= Temple de l'Observatoire =

Belgian Protestant Christian church

The Temple de l'Observatoire (Temple of the Observatory) was a Protestant Christian church in Brussels, started in 1834 when a group left Brussels Protestant Church and called French Methodist missionary, Philippe Boucher (1811–1885), to serve as their pastor. This was because they preferred "evangelical, saving, pious" preaching to the "rationalistic" and "cool and academic" ministry of pastor Chrétien-Henri Vent.

==History==
The church initially met in hired premises on rue Verte (now rue de Bréderode), before, in 1837, with the help of funding from the USA, constructing their own place of worship on boulevard de l'Observatoire (now boulevard Bisschoffsheim) near to Schaerbeek_Gate: the Temple de l'Observatoire. 'Mr. Boucher's Chapel' was at the time only the second dedicated place of Protestant worship in Brussels (the other being on Place du Musée), the first building in neo-gothic style built in Belgium and at one time was the oldest surviving building on the boulevard Bischoffsheim. Its name was inspired by its proximity to the Brussels Observatory which stood on the site which is now Square H. Frick.

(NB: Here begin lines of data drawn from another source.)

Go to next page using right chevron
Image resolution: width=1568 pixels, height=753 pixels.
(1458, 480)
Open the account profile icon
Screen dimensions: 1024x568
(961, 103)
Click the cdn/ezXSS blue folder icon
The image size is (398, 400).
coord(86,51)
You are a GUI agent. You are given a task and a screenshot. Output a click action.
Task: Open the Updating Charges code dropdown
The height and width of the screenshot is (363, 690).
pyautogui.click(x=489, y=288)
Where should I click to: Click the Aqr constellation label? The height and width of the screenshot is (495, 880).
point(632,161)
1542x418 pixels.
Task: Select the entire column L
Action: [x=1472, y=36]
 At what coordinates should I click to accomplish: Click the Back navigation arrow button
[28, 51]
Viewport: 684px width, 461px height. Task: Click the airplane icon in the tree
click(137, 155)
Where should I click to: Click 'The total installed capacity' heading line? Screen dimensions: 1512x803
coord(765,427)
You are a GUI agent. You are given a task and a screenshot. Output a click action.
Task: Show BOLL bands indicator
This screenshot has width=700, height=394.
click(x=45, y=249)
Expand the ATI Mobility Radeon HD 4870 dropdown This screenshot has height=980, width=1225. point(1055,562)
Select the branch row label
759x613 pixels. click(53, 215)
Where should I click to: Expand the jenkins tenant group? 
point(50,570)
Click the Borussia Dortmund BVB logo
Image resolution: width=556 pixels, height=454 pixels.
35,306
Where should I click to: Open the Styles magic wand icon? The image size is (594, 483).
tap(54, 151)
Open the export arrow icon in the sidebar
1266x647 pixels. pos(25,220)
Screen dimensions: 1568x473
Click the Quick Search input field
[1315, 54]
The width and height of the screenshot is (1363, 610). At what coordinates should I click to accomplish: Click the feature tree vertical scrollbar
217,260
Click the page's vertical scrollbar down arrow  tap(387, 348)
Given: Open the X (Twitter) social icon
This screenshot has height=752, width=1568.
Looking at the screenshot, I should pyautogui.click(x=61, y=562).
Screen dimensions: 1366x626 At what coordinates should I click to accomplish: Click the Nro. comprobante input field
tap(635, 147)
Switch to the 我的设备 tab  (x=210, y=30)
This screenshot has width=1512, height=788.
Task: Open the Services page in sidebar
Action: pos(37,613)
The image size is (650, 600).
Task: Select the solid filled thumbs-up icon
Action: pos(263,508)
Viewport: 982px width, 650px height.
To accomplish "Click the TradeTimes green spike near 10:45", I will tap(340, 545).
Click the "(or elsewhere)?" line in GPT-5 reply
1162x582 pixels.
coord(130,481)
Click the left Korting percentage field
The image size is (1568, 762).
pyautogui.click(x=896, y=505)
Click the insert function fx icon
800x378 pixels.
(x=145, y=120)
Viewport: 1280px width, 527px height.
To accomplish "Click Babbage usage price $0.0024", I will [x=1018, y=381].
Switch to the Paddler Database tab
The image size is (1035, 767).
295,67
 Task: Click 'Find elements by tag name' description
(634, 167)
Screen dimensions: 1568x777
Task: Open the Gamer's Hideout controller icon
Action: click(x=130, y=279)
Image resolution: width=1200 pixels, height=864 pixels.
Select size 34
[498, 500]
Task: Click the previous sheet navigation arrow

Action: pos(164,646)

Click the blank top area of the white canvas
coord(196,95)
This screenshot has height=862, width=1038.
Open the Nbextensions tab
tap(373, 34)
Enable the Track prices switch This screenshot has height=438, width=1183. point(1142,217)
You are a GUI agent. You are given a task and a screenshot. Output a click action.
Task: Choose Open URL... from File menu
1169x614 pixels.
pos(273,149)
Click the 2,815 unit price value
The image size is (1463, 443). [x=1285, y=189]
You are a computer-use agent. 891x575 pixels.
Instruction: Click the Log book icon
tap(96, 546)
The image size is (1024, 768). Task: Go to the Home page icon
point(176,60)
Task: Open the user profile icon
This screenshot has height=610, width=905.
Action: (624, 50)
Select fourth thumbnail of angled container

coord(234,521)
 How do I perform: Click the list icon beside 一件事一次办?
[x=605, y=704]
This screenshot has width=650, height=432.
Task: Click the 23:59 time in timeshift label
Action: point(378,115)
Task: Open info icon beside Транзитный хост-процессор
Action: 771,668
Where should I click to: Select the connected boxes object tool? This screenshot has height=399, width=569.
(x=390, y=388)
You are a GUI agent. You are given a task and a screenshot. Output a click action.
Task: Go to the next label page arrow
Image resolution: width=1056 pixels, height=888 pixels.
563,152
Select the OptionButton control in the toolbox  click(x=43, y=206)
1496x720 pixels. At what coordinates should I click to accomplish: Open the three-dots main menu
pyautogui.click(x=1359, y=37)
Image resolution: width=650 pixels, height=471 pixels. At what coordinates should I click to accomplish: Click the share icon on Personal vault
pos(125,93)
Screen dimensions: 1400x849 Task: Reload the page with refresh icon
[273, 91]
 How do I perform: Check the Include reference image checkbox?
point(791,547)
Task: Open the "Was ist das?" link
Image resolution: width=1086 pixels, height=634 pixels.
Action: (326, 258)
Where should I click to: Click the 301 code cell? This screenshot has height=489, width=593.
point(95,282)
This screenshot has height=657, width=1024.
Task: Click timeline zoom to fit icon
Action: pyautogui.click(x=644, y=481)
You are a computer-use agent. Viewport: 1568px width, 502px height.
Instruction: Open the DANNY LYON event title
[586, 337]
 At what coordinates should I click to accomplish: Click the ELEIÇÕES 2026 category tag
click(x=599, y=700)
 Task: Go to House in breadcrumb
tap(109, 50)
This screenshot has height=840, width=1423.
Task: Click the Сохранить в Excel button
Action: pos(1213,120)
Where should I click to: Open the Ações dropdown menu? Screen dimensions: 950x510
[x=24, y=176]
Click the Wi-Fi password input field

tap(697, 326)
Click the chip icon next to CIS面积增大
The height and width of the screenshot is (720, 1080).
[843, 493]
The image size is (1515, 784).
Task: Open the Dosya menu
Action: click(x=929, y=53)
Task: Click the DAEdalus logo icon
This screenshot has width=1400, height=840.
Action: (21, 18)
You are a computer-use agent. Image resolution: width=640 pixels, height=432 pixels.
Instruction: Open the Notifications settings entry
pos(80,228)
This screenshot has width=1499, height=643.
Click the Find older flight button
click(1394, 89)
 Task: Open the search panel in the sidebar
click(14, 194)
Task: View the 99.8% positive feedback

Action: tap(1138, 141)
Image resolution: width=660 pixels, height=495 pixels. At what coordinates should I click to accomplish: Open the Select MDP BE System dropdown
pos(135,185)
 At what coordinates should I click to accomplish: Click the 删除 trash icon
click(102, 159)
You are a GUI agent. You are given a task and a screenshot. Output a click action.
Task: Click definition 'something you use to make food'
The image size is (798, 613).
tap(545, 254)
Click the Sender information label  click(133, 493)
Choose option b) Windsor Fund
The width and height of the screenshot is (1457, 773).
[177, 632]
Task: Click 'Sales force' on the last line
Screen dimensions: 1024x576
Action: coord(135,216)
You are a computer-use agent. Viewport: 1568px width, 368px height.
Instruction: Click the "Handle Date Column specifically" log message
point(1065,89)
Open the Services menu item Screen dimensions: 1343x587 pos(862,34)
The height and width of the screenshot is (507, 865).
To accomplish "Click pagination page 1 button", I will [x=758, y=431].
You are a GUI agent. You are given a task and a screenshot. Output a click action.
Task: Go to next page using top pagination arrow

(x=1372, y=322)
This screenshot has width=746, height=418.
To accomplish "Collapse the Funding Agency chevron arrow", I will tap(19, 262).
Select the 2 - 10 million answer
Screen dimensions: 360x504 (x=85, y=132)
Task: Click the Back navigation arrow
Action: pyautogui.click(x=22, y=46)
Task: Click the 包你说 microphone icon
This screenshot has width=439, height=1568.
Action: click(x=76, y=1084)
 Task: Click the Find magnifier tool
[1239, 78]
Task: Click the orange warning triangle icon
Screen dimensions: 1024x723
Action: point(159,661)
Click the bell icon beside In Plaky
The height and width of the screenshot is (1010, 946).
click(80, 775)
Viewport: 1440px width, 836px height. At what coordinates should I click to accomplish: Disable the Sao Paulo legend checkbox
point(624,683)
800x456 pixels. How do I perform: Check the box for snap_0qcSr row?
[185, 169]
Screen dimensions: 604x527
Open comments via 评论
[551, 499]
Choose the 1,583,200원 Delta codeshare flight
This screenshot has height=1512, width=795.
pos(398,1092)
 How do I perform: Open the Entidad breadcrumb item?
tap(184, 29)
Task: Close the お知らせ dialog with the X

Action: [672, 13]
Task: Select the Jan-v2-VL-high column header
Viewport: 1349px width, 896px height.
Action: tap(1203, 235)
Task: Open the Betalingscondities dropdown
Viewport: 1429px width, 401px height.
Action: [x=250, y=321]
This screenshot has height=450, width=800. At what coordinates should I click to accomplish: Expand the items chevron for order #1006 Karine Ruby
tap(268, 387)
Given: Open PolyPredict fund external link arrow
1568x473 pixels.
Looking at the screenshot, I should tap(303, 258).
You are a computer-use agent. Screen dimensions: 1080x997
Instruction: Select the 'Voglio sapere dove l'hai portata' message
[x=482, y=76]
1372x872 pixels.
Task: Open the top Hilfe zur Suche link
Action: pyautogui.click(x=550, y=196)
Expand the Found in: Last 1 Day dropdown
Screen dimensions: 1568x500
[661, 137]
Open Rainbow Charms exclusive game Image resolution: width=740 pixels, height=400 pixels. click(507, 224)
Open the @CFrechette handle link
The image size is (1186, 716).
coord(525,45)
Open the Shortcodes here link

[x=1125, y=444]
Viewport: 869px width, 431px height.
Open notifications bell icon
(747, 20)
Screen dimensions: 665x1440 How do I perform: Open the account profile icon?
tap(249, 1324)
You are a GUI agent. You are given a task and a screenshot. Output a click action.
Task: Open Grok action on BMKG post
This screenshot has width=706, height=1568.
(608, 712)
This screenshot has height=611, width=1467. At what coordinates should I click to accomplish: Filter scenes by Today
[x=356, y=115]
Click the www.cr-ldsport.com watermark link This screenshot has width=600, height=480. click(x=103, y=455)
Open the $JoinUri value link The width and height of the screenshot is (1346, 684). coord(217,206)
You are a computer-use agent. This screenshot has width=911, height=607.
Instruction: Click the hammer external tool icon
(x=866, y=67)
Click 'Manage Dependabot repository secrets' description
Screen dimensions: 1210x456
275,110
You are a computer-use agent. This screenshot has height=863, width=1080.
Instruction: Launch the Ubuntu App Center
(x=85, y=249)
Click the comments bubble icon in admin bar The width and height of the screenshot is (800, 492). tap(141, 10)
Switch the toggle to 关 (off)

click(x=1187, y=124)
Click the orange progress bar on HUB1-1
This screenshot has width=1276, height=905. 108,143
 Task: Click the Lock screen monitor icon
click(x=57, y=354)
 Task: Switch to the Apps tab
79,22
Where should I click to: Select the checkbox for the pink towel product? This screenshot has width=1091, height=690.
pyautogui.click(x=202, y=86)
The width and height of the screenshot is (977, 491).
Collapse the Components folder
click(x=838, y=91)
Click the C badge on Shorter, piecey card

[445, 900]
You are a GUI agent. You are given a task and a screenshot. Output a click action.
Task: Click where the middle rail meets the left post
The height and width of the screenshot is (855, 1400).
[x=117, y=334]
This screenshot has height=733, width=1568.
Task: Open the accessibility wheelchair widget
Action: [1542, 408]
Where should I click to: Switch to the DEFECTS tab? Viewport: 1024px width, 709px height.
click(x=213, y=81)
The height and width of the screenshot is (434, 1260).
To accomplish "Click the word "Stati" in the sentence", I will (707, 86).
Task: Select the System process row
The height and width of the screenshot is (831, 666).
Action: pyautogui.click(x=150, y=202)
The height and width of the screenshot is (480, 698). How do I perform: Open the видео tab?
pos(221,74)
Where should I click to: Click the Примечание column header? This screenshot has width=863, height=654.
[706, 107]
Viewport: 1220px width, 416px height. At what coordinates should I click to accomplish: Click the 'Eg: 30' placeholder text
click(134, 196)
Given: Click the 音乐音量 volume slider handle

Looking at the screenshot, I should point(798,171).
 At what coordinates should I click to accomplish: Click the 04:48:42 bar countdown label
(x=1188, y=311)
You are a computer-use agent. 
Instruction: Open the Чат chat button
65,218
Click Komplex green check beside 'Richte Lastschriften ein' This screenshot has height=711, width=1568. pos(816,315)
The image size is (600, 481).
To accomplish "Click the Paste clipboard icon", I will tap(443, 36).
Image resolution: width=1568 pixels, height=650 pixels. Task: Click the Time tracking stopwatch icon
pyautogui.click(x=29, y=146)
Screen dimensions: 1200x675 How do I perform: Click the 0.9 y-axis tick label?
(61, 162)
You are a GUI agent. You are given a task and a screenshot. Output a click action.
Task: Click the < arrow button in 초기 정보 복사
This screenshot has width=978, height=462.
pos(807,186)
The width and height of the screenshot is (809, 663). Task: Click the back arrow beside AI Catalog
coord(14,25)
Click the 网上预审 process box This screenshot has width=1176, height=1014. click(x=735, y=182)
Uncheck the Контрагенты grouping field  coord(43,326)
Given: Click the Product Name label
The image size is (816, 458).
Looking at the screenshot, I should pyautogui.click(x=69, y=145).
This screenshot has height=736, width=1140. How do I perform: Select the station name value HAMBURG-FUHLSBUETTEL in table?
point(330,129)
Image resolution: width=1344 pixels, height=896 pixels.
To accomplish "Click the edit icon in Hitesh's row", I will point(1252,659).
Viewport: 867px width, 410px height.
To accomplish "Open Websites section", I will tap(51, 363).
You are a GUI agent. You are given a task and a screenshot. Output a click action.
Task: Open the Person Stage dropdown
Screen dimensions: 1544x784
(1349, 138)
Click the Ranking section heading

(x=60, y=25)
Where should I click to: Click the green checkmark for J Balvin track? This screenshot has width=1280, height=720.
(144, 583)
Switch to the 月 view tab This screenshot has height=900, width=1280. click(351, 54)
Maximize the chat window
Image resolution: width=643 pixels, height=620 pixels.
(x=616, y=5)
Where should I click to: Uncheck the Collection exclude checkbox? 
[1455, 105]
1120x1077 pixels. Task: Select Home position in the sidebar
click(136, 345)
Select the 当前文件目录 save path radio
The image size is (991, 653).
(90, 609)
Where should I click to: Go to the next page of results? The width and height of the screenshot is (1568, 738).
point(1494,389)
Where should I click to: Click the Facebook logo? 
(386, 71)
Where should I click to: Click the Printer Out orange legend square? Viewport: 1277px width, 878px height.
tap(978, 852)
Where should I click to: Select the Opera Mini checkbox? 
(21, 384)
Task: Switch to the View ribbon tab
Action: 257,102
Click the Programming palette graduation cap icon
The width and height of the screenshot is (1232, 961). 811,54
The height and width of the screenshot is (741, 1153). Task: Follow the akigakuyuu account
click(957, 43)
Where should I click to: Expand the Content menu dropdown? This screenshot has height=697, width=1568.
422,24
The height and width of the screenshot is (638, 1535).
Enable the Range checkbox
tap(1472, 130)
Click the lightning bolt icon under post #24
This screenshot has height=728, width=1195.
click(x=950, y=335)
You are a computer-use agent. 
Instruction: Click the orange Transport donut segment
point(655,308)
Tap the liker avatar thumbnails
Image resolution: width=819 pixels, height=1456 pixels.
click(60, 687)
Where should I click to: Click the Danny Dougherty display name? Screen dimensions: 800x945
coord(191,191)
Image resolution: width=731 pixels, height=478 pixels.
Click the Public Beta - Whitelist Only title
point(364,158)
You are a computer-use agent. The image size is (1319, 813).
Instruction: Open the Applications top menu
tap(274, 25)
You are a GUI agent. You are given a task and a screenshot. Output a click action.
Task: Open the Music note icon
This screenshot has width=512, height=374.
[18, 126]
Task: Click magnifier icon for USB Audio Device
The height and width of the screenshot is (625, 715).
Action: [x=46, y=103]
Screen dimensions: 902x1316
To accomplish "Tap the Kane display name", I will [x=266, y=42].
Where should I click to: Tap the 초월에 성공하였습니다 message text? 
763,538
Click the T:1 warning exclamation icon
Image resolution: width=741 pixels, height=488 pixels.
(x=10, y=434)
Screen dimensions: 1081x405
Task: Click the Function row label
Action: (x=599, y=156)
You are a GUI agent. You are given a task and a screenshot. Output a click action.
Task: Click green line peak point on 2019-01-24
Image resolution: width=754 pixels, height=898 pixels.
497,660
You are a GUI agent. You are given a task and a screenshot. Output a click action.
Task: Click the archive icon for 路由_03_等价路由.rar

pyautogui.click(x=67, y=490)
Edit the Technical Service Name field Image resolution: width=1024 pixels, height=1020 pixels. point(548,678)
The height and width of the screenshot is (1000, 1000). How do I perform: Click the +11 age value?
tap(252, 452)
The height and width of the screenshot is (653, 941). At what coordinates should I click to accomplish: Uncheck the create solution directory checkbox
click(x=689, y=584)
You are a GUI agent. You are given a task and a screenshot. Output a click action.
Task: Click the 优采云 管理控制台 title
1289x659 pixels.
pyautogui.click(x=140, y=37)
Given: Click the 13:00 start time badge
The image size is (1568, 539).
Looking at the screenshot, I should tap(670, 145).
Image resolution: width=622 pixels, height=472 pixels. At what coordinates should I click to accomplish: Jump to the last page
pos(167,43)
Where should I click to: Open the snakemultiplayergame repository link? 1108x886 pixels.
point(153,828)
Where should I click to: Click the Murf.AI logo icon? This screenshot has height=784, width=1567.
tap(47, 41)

The second pastor was the Swiss preacher, Léonard Anet, who served 1843–1860.

Over the years famous members/adherents at the Temple included Charles Lagrange, professor at the military academy and author of works on the subject of the Bible and science, Jacques de Lalaing, a sculptor and painter, and, for some time, General Gallet, aide-de-camp to King Albert I.

In 1836 the Belgian Evangelical Society was formed and in 1849 this was reorganised into a denomination, the Belgian Christian Missionary Church (L'église Chrétienne Missionaire Belge), along presbyterian lines and adhering to the 1561 Belgic Confession. The Observatoire joined the denomination in 1853.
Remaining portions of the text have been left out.